> **Required action**: Up to and including the line with "Task: Open the chat messages icon", copy the records below exactly from their first line.
---------- Records supplied
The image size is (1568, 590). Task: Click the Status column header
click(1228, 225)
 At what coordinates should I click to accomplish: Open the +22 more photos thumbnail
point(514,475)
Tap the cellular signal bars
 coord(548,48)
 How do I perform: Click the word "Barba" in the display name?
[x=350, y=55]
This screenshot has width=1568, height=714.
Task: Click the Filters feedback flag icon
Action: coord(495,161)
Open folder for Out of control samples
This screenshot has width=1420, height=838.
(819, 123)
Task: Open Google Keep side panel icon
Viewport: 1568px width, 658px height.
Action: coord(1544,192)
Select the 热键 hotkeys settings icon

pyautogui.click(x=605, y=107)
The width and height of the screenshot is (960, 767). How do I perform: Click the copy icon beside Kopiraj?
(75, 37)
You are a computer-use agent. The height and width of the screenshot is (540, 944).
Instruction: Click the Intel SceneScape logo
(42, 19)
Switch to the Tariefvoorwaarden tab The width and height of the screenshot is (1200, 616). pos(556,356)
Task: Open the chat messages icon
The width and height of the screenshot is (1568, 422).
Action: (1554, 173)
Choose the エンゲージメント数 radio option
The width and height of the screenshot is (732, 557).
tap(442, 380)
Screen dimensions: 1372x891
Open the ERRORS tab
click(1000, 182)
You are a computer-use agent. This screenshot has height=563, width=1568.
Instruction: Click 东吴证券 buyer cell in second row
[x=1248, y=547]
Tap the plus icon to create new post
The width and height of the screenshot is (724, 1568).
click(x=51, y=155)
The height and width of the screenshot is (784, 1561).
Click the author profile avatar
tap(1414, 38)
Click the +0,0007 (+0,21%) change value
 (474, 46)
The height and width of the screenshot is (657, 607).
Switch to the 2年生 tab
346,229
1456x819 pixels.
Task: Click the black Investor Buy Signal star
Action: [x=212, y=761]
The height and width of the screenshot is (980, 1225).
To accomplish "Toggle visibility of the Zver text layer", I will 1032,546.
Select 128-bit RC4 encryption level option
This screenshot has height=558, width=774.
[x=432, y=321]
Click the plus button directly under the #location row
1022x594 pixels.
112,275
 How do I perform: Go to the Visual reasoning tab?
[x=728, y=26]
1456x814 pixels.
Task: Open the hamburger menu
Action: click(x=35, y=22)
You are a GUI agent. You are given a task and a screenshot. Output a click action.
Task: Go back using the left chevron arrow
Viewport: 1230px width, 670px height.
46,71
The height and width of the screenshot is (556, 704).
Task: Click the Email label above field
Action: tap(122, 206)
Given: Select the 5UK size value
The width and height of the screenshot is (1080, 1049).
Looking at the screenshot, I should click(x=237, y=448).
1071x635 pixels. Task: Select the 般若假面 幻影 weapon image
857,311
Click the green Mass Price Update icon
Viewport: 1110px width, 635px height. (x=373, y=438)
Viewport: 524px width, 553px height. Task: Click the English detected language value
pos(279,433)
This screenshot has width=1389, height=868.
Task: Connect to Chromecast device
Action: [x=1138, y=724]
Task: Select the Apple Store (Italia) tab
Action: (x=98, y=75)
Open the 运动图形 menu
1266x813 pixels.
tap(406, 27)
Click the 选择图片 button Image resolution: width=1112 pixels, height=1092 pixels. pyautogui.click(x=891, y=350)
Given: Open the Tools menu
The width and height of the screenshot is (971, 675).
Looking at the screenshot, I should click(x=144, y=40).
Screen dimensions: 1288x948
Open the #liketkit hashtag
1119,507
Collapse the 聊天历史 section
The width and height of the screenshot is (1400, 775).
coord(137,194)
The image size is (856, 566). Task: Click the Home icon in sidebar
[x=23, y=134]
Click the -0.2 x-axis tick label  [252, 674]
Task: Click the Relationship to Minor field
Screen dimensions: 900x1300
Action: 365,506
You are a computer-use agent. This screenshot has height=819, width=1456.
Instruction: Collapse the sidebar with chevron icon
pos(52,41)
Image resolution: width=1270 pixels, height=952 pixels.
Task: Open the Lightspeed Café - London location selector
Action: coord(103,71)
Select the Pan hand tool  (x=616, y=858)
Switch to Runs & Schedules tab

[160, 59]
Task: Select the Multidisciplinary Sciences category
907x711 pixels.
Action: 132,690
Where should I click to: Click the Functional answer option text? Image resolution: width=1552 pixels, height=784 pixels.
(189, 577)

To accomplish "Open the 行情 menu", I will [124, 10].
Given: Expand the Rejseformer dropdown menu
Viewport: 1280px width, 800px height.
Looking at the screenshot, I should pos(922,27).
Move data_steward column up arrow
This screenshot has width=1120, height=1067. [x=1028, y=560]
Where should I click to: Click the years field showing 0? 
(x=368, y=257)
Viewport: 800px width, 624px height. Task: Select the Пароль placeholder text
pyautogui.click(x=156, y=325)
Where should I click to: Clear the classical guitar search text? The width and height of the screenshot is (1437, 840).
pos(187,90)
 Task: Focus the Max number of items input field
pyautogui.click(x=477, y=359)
--------------------
> **Completed exercise**:
The image size is (1568, 590). Task: Click the Status column header
click(1228, 225)
 At what coordinates should I click to accomplish: Open the +22 more photos thumbnail
point(514,475)
Tap the cellular signal bars
 coord(548,48)
 How do I perform: Click the word "Barba" in the display name?
[x=350, y=55]
This screenshot has width=1568, height=714.
Task: Click the Filters feedback flag icon
Action: coord(495,161)
Open folder for Out of control samples
This screenshot has width=1420, height=838.
(819, 123)
Task: Open Google Keep side panel icon
Viewport: 1568px width, 658px height.
Action: coord(1544,192)
Select the 热键 hotkeys settings icon

pyautogui.click(x=605, y=107)
The width and height of the screenshot is (960, 767). How do I perform: Click the copy icon beside Kopiraj?
(75, 37)
You are a computer-use agent. The height and width of the screenshot is (540, 944).
Instruction: Click the Intel SceneScape logo
(42, 19)
Switch to the Tariefvoorwaarden tab The width and height of the screenshot is (1200, 616). pos(556,356)
Task: Open the chat messages icon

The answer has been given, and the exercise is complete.